* _Фрагмент документа_
────────────────────────────────────────

После обыска нас по трое-четверо стали сажать в большие грузовики, затянутые брезентом. В кабине каждого грузовика сидел шофер и солдат-конвойный, а в кузов вместе с нами залезло по три солдата. Когда машины тронулись прочь из лагеря, оставшиеся товарищи стали бурна прощаться с нами. Опять мелькнула мысль: «А не в Германию ли?» Только выехав за пределы лагеря, мы обнаружили всю грандиозную работу, связанную с нашим арестом: кроме солдат, окруживших бараки, подступы к лагерю перекрывали пулеметные расчеты. Колонна грузовиков и сопровождавших их мотоциклов подъехала вплотную к дверям железнодорожного вокзала. Там уже стоял на путях пассажирский поезд. Этот вокзал, как и все остальные, через которые мы проезжали раньше, был пуст и тщательно оцеплен. Я и трое моих товарищей оказались вместе в одном вагоне.
Ехали мы довольно долго. Нас привезли в большой город Сен-Галлен возле германской границы, в северной части Швейцарии. Стали загонять в здание тюрьмы. При входе все наши личные вещи описали и тщательно досмотрели. Нас одели в тюремные робы: пиджаки и коричневые брюки с широкими черными полосами, на ноги пришлось нацепить деревянные колодки с матерчатым верхом. Шли по тюремным коридорам, и каждый шаг разносился под сводами тюрьмы: все полы в здании были каменными или железными.

────────────────────────────────────────

* _Короткое задание 1_
Перепишите слово в слово записи от строки с «Click the 02:42 time axis label» до конца записей включительно. Картинки в ответ не включайте.
Текст и записи никак не связаны друг с другом.

* _Извлечённые записи_
────────────────────────────────────────

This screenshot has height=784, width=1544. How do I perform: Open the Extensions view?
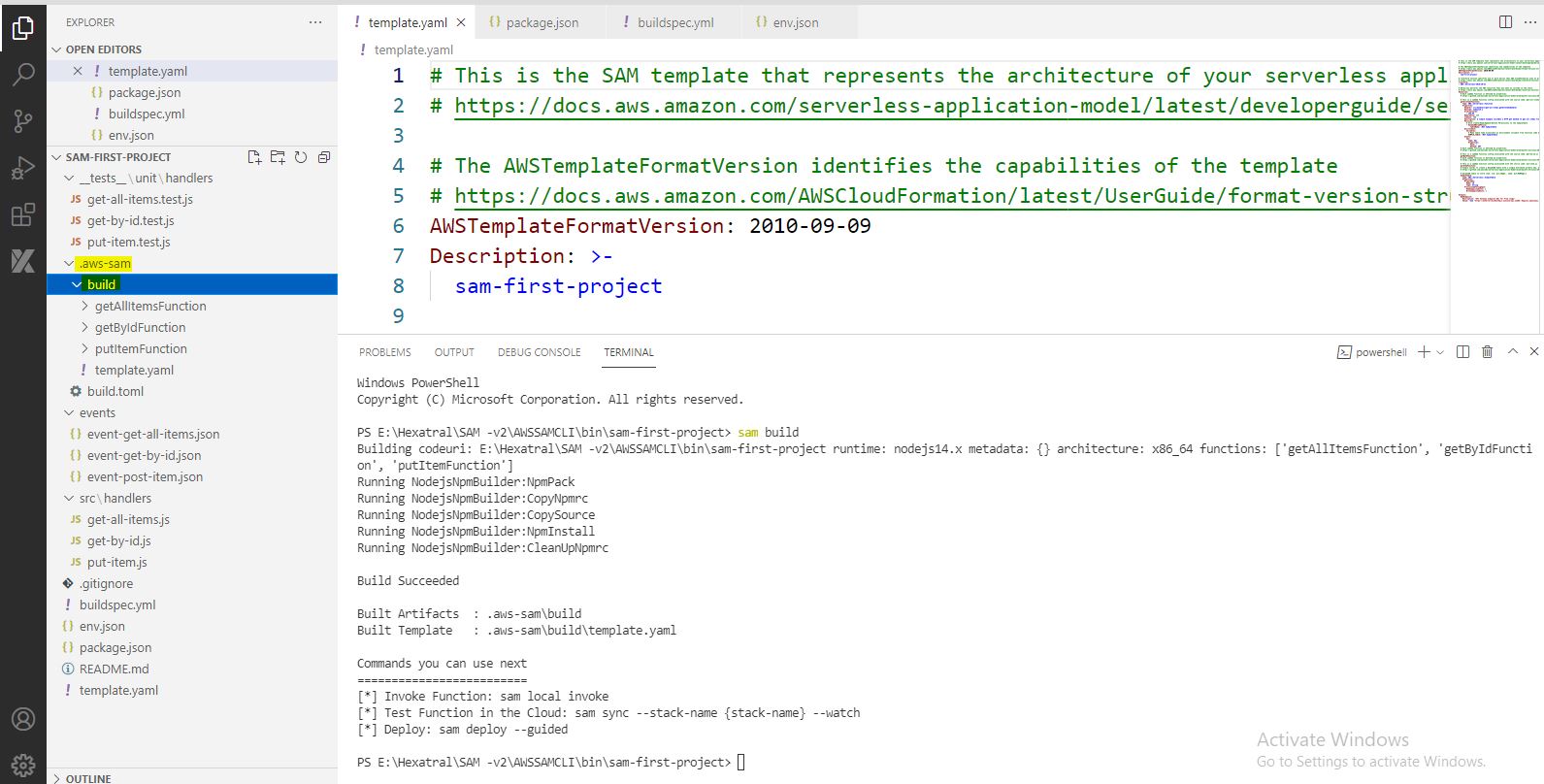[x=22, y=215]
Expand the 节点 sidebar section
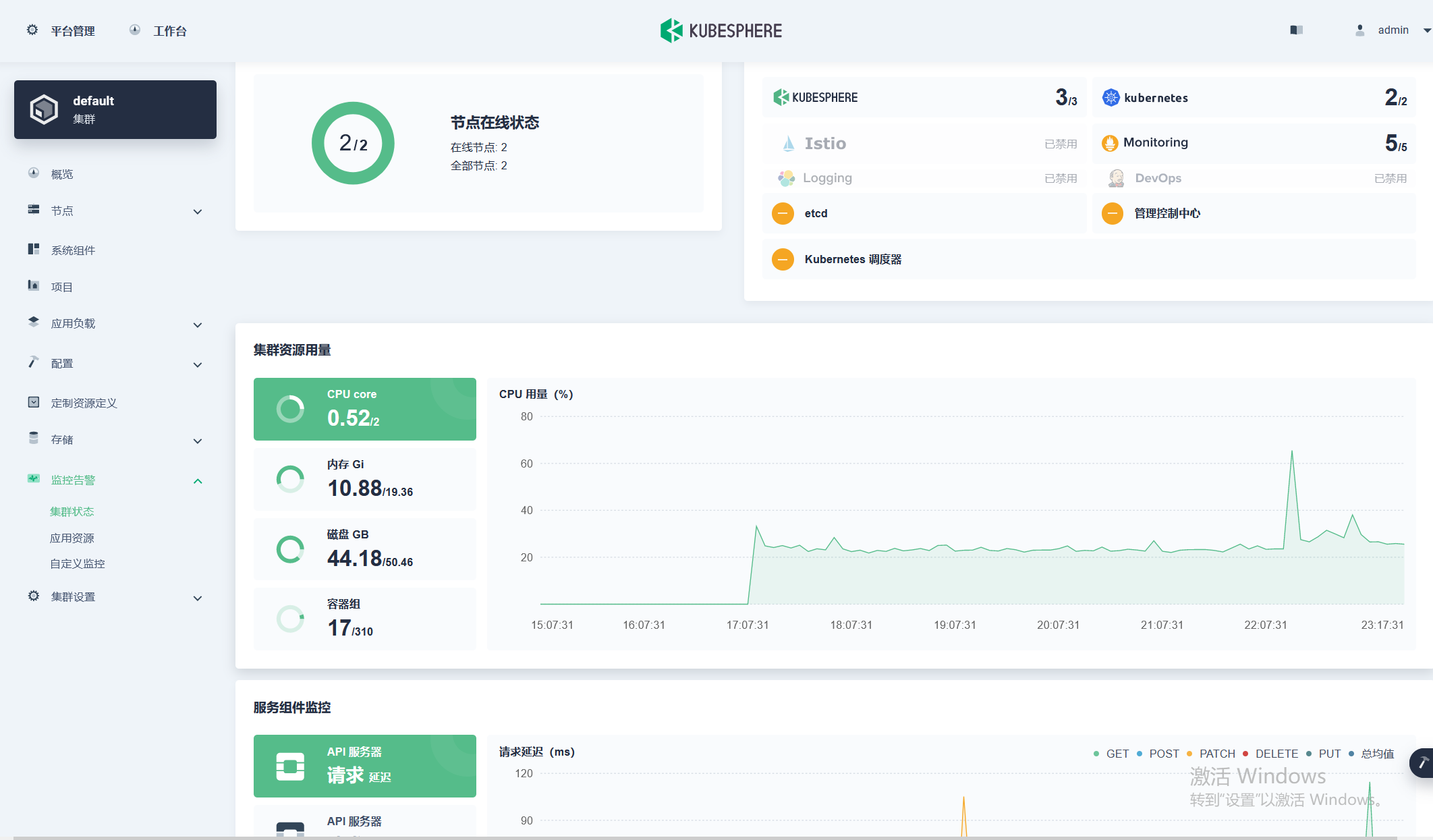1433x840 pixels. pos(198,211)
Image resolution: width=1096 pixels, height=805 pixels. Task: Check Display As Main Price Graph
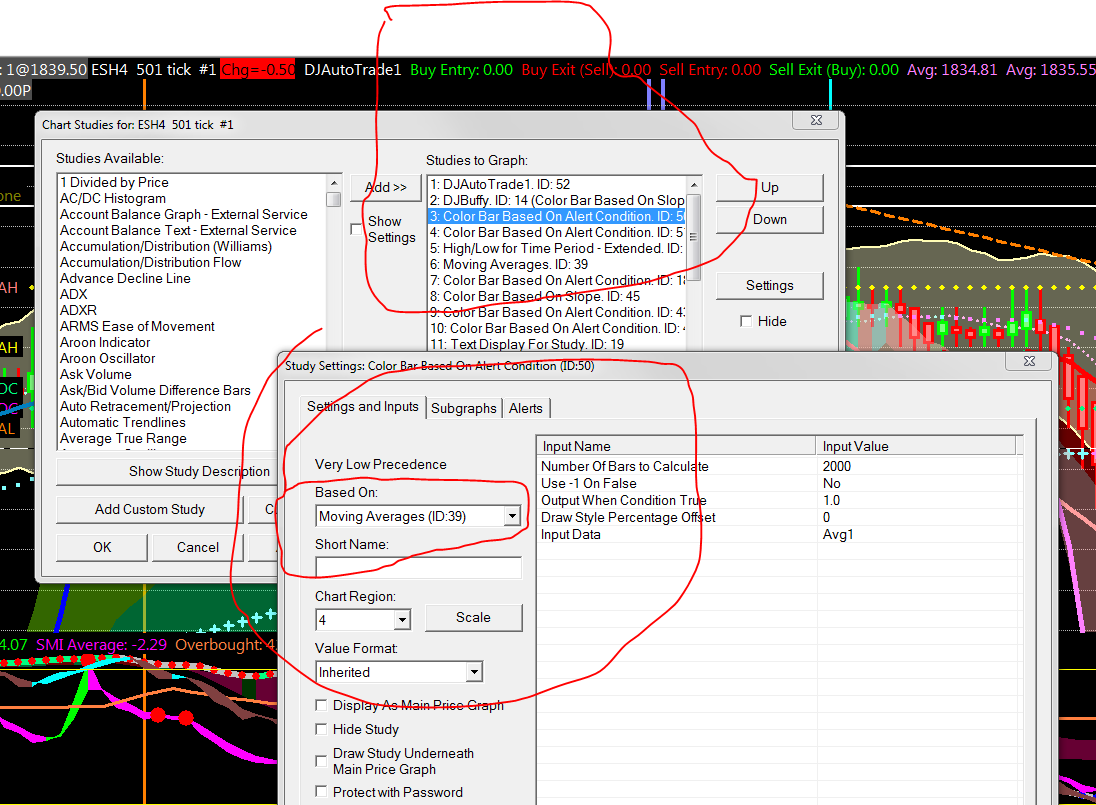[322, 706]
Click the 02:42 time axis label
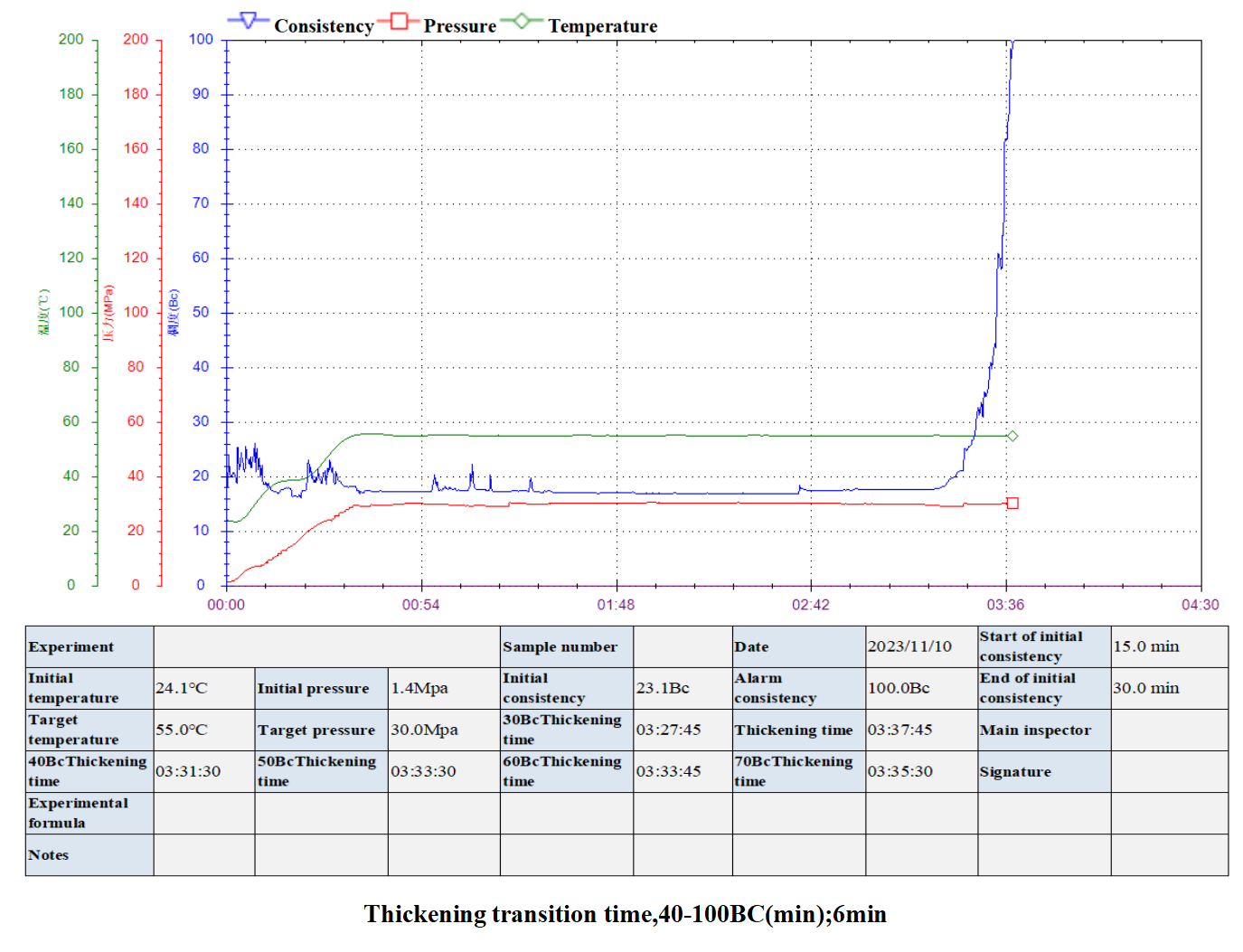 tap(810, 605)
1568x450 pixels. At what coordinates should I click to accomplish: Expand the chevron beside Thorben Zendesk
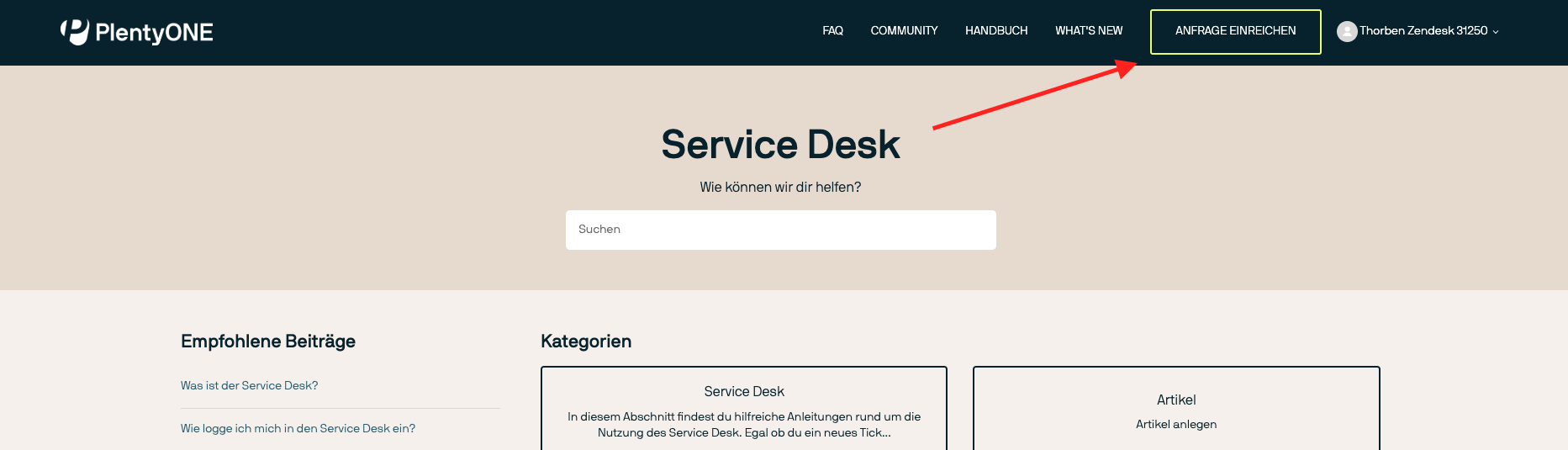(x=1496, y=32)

────────────────────────────────────────

* _Короткое задание 2_
Напишите продолжение рассказа о том, как арестованных везли в тюрьму Сен-Галлена.

* _Ответ 1_
Click the 02:42 time axis label
 tap(810, 605)
1568x450 pixels. At what coordinates should I click to accomplish: Expand the chevron beside Thorben Zendesk
(x=1496, y=32)

* _Ответ 2_
Когда нас стали разводить по камерам, был уже вечер. Два надзирателя повели меня по железным лестницам, огороженным металлической сеткой, на самый верхний этаж тюрьмы, втолкнули в темную камеру, заперли дверь и ушли. Стало темно. Помню, что в этот момент я запел. Вдруг отворилось окошечко в двери, и надзиратель грубо закричал: «Nicht singen!» («Не петь!») Я замолчал, однако стал насвистывать: хотелось узнать, где мои друзья. Но опять за дверью раздались крики и стук ключами: свистеть тоже было нельзя. Вдруг я услышал, как где-то вдалеке как будто стучат по полу колодки. Я тоже принялся стучать своими. Пауза. И опять несколько далеких ударов. Я стал стучать сильнее. Загрохотал в замке ключ, дверь резко распахнулась, на фоне освещенного коридора появился силуэт надзирателя, извергавшего брань в мой адрес. Из сотни выплюнутых им слов я понял только одно: «Карцер!» Пришлось образумиться.
Прошло минут сорок, может, чуть больше, в двери открылось маленькое окошечко, и на деревянной доске возникла металлическая миска, ложка, две картофелины и что-то похожее на кусок сыра. Я перенес все это на маленький откидной столик, и дверца захлопнулась.
Стало совершенно темно. Пришлось пальцами определять, что в миске. Это был швейцарский суп: обжаренная на сковороде пшеничная мука некоторое время варилась в кипятке. Есть хотелось страшно, поэтому, не медля ни секунды, я взялся за трапезу. «Сыр» невыносимо вонял и был удивительно липким, ни дать ни взять человеческое дерьмо. Впоследствии я стал бросать эти куски сыра в суп: там они становились менее «ароматными».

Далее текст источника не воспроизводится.